* To do
Repeat the forum post about starting a charter fishing business word for word.

* Passage provided

----------------------------------------

# Starting my Dream Job (Perfect timing) 10% off for forum members



## Heller High Water (Nov 1, 2007)

Short Story: New Charter fishing business, *Heller High Water Charters LLC*, inshore-offshore-bluewater. 10% off for forum members on any Charter. All price ranges available.

Long Story:
I have basically been a swim coach in Florida since I could hold a job. In 2004 my wife and I founded SEASTARS Aquatics Inc. A free year round swim team for challenged children. In addition to the swim team we work with wheelchair bound, cerebral palsy, autistic, emotionally handicap, and profound individuals. The swim team program is provided at no cost. This program is funded by donations, grants, and especially private swim lessons (anyone, any ability). This has been a growing non-profit and has stabilized to allow me my real dream..........Charter Fishing. 

In October 09 my wife and I decided I would take the leap and in February 2010 I formed officially formed Heller High Water Charters LLC. Since then and up until May I had begun moving full speed ahead and set the business up right. Web site, rack cards, all licensing (except federal reef and pelagic permits-once waters open back up I will purchase asap), a few new rods and reels, and the regular business stuff. After the oil spill I hesitated to progress however I invested almost everything and would take a big hit if I turned back. So I push on in hopes of making my second business just as successful as the first.

----------------------------------------

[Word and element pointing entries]
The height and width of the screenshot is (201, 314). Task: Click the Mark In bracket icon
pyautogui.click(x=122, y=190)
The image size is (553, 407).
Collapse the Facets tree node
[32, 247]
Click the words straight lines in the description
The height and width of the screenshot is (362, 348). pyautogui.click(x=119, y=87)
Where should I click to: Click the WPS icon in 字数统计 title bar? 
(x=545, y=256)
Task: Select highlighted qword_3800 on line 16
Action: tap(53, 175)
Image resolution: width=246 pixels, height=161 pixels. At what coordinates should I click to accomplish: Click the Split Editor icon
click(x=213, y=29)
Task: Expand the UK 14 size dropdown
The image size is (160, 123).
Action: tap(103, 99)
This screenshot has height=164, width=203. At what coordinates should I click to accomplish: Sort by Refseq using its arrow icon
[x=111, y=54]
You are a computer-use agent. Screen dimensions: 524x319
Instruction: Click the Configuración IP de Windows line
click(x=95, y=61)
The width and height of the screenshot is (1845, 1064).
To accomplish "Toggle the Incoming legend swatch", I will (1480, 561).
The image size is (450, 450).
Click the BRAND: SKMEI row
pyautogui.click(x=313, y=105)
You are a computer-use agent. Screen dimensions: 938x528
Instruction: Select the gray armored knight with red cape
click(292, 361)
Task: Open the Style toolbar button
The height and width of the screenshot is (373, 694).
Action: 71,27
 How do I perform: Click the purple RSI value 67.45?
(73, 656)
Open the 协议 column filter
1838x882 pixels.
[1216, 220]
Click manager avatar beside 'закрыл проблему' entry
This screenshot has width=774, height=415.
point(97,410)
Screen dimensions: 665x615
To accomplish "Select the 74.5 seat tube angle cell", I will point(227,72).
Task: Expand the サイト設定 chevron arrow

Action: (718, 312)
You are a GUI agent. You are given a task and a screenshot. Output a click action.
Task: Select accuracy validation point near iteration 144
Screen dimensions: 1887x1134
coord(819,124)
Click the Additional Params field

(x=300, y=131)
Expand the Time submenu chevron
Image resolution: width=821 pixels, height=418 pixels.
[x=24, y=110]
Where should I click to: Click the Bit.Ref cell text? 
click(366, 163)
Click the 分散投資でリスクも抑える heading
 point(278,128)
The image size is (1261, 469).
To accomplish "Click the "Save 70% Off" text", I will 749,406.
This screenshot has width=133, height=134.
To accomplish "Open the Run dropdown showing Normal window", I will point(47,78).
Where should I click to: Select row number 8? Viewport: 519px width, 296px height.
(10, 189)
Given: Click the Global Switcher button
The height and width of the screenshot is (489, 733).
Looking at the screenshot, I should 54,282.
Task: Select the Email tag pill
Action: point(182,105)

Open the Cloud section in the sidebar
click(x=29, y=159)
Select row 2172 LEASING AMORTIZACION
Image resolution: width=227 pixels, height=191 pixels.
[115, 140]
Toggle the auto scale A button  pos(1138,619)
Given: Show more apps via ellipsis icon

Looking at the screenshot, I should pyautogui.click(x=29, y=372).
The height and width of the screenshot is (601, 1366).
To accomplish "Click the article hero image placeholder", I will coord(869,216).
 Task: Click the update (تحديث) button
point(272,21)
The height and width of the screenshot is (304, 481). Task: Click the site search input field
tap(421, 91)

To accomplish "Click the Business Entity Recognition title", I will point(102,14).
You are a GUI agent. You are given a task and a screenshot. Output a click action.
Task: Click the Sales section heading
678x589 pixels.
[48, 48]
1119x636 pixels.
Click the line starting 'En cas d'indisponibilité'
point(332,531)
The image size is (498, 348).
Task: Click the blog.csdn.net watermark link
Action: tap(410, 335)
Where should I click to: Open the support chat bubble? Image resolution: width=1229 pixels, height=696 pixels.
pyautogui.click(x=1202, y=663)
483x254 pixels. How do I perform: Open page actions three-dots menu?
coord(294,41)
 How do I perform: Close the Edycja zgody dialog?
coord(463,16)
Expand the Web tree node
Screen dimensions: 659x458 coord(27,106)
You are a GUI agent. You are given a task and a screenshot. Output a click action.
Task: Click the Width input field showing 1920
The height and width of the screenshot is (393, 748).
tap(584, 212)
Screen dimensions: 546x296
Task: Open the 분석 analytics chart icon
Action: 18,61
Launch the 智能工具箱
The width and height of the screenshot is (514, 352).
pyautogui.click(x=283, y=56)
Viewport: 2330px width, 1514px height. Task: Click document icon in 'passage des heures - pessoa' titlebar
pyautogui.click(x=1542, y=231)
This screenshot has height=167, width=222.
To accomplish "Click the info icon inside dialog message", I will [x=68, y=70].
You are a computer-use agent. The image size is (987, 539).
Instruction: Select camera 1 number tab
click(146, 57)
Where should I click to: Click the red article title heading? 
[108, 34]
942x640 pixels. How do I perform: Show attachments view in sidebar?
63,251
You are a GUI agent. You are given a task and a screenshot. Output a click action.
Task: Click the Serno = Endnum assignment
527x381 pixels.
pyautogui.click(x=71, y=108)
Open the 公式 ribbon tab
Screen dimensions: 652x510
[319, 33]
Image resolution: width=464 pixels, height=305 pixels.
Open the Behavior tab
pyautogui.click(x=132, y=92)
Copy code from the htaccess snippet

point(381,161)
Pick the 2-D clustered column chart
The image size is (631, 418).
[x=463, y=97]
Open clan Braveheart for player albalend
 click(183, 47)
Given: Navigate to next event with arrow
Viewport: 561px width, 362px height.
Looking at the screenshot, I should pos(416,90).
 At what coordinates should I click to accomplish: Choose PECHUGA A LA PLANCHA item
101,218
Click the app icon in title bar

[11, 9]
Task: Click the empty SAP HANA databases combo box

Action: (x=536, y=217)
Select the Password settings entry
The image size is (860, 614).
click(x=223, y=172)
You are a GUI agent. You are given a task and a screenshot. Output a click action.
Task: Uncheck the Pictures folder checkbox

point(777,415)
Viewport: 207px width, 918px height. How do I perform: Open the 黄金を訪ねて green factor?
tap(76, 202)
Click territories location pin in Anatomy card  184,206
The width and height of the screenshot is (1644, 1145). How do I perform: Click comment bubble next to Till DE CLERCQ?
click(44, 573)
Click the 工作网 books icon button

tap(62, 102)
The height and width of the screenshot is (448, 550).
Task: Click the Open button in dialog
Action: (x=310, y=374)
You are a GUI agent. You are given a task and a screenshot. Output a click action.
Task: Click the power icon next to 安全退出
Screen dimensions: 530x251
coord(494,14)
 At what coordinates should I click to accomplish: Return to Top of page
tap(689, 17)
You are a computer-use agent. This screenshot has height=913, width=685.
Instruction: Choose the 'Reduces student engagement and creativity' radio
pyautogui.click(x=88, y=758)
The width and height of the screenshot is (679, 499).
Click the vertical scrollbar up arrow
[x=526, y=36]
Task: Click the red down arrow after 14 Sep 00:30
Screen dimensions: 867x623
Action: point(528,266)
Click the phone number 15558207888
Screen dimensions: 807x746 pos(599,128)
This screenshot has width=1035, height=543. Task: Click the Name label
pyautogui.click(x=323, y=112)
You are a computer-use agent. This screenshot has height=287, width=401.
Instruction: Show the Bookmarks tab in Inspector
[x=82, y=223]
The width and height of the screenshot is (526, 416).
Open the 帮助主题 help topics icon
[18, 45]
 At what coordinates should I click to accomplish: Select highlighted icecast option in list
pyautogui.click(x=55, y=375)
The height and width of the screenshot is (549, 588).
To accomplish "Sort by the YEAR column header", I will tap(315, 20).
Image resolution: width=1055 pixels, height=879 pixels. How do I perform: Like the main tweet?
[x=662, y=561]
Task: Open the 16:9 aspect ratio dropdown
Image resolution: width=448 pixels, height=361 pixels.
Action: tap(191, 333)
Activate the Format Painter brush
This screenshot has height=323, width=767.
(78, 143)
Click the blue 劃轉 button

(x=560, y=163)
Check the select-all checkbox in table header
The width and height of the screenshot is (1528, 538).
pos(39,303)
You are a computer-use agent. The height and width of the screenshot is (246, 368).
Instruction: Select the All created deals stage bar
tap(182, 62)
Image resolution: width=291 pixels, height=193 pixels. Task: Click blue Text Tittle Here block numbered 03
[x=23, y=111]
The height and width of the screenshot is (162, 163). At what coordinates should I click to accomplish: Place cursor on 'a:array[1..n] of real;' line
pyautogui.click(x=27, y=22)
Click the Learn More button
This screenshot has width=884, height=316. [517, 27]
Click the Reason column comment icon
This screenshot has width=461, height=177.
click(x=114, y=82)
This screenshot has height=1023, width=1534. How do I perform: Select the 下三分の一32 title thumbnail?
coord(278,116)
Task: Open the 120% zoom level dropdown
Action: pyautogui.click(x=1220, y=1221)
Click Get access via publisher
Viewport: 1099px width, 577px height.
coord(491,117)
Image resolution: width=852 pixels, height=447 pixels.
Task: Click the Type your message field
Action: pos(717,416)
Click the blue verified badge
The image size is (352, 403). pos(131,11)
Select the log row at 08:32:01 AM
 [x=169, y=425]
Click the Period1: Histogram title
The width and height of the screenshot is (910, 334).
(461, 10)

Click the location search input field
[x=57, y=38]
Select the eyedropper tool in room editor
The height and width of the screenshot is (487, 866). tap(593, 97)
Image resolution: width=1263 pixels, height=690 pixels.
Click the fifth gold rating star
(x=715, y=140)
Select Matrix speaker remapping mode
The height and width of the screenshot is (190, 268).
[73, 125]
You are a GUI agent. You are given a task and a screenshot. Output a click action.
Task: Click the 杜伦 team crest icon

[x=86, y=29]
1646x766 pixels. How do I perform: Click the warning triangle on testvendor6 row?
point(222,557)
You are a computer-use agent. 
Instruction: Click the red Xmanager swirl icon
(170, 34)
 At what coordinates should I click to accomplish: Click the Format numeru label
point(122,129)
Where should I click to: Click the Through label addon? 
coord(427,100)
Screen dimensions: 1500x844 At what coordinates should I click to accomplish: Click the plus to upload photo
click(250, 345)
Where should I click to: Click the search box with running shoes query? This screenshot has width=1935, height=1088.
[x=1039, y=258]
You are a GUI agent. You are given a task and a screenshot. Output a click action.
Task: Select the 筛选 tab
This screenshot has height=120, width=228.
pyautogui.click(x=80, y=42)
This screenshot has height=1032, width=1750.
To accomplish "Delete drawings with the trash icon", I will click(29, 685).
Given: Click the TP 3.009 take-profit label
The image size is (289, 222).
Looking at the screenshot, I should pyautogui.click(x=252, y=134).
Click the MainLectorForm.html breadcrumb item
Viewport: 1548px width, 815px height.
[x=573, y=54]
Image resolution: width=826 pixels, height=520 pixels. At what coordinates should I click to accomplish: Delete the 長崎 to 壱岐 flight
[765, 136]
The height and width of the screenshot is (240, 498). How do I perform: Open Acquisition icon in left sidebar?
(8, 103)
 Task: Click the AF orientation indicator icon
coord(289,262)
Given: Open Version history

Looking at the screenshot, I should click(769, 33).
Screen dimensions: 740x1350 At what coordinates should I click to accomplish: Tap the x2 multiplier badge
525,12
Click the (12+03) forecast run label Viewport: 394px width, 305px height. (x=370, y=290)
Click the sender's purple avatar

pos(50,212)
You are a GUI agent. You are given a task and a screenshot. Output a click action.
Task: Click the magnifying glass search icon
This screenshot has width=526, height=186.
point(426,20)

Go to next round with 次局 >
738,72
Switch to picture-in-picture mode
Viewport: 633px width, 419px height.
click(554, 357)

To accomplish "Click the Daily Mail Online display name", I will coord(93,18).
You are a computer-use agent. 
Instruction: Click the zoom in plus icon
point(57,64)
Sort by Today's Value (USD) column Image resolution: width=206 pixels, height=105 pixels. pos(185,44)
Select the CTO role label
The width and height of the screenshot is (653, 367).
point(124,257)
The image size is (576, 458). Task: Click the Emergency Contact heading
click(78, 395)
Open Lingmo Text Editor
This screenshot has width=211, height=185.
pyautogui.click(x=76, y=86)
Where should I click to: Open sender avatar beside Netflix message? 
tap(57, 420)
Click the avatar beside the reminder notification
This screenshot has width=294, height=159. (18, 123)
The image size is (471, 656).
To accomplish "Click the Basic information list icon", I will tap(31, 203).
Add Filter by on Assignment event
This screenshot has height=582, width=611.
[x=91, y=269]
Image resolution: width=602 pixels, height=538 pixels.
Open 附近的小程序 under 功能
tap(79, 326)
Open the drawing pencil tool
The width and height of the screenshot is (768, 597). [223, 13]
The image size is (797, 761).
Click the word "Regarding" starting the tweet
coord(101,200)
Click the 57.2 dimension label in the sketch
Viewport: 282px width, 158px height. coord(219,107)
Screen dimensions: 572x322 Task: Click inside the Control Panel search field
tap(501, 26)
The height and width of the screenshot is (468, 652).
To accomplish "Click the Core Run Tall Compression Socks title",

----------------------------------------

* Answer to the task
# Starting my Dream Job (Perfect timing) 10% off for forum members



## Heller High Water (Nov 1, 2007)

Short Story: New Charter fishing business, *Heller High Water Charters LLC*, inshore-offshore-bluewater. 10% off for forum members on any Charter. All price ranges available.

Long Story:
I have basically been a swim coach in Florida since I could hold a job. In 2004 my wife and I founded SEASTARS Aquatics Inc. A free year round swim team for challenged children. In addition to the swim team we work with wheelchair bound, cerebral palsy, autistic, emotionally handicap, and profound individuals. The swim team program is provided at no cost. This program is funded by donations, grants, and especially private swim lessons (anyone, any ability). This has been a growing non-profit and has stabilized to allow me my real dream..........Charter Fishing. 

In October 09 my wife and I decided I would take the leap and in February 2010 I formed officially formed Heller High Water Charters LLC. Since then and up until May I had begun moving full speed ahead and set the business up right. Web site, rack cards, all licensing (except federal reef and pelagic permits-once waters open back up I will purchase asap), a few new rods and reels, and the regular business stuff. After the oil spill I hesitated to progress however I invested almost everything and would take a big hit if I turned back. So I push on in hopes of making my second business just as successful as the first.